Conventional solutions for secure printing attach printing rights to an individual person. Typically, a person sending a secure text and/or image file, may encrypt that file, send it over a network to a recipient, and the recipient, on receiving the file, decrypts the file using a known encryption mechanism, on a personal computer (PC) or other equivalent computer entity. Having decrypted the file, the recipient can send the file to print, load the file onto a data carrier such as a floppy disk, writable CD ROM, digital data storage (DDS) format device or similar. Prior art systems have the characteristic that firstly, once decrypted, there is no limitation on the number of prints which can be made from a received file. Secondly, receipt of the document is location independent. Provided the correct decryption software is loaded into a computer entity, there is no restriction on where the document can be decoded or on which individual computer entity, or printer device printing of a document can take place. Thirdly, the ability to decrypt data follows possession of a decryption key and decryption software, and a person having that key and software has potentially no physically enforceable restrictions on use of the document once decrypted.

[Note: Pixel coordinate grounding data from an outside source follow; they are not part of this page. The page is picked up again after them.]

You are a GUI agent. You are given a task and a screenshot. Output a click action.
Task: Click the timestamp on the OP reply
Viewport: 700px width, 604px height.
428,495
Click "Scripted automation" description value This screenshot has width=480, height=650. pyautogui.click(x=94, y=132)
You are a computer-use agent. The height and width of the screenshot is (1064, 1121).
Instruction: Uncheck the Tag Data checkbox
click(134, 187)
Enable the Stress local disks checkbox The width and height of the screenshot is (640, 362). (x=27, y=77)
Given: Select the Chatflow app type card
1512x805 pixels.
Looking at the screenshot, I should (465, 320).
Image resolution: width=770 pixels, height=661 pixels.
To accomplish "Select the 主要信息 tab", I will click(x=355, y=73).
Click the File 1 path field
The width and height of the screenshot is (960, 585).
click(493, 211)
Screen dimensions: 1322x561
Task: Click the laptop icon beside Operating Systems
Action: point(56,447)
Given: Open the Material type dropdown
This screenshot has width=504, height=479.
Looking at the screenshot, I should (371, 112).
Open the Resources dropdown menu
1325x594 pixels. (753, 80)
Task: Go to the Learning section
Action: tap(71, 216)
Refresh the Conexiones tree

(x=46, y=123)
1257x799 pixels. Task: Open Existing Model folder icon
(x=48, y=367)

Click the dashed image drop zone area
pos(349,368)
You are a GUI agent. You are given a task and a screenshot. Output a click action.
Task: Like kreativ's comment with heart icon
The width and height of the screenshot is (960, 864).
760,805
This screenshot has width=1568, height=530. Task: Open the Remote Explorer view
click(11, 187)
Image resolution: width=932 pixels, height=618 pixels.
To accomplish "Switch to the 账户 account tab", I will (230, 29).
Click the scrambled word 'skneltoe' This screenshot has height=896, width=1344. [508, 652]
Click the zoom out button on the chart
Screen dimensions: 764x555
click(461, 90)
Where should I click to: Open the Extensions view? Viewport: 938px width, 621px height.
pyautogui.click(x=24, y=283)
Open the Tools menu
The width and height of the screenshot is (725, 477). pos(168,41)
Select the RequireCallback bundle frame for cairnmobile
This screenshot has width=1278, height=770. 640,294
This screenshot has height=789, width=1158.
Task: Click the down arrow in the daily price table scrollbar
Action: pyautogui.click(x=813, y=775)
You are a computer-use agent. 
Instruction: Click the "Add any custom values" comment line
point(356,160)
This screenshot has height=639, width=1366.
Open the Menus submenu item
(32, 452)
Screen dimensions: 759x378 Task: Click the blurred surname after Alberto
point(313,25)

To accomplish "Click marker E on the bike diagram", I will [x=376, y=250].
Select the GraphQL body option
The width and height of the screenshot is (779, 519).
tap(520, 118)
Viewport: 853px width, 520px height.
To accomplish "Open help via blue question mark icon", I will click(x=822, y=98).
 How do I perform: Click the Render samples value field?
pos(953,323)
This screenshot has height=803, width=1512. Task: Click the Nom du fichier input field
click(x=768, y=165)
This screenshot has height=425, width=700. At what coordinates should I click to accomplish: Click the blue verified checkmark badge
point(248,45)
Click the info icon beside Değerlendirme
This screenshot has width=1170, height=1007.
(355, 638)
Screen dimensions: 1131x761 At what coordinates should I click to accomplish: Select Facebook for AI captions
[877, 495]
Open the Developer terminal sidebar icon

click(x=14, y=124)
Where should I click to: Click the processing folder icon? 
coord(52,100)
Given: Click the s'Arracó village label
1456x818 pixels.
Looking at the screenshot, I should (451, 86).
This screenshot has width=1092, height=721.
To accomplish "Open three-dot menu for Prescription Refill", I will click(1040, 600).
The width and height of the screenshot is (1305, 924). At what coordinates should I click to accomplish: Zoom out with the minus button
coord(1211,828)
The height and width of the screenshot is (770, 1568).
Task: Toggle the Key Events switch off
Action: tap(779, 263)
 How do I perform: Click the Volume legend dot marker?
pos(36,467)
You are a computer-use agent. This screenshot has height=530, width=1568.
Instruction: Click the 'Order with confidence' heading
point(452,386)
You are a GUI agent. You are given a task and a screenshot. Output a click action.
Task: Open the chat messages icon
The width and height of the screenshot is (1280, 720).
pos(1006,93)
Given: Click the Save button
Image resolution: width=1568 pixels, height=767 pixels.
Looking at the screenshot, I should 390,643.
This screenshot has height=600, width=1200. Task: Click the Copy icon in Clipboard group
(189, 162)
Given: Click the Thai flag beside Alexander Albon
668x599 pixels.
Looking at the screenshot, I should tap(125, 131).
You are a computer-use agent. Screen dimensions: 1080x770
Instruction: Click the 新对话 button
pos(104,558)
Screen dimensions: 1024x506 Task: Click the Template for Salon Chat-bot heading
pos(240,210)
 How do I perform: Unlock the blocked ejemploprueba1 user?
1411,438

In commercial or government organizations, different types of information are accorded different levels of security. For example, a typical four level security system may comprise:                Level zero—documents freely available to anyone inside or outside the organization, publicly available material.        Level one—documents which are restricted for employees or personnel within the organization, and which are not to be released outside the organization.        Level two—documents which are of a company confidential nature, such as technical reports, project specifications, and documents for which there would be commercial or other disadvantage in allowing to leak outside the organization        Level three—documents having restricted access to named individuals, for example take over/merger plans, personnel files, details of individuals salaries, business plans, financially sensitive data such as company financial accounts before publication, and defense or governmental classified information.        
For higher security level information, individual paper documents may be individually numbered, and named individuals authorised to read the documents listed within the documents. Documents may be subject to restrictions, such as a bar on photocopying the documents, and restriction on the number of physical copies in circulation.
Electronic storage of such documents may also be restricted to machines which can be physically locked away.
With prior art secure electronic document solutions using computers, a recipient is allowed access to an electronic version of a file, which can be loaded onto a data carrier. The underlying assumption is that a person authorised at a particular security level has access to information in electronic storable format. However, whilst physical paper documents containing information are readily physically identifiable and can be checked by security personnel on leaving a building, electronic data can be easily passed out of an organizations premises and computer networks by electronic means, and in large quantities, without trace.
Although paper based information is not entirely secure, and is capable of being photocopied or sent by facsimile, it requires more time and effort to photocopy documents, or send them by facsimile, than it does to send documents electronically. The speed of sending electronic documents, and the large data volumes which can be sent without trace, make electronic storage of documents inherently less traceable and less secure, than the same information stored in paper format.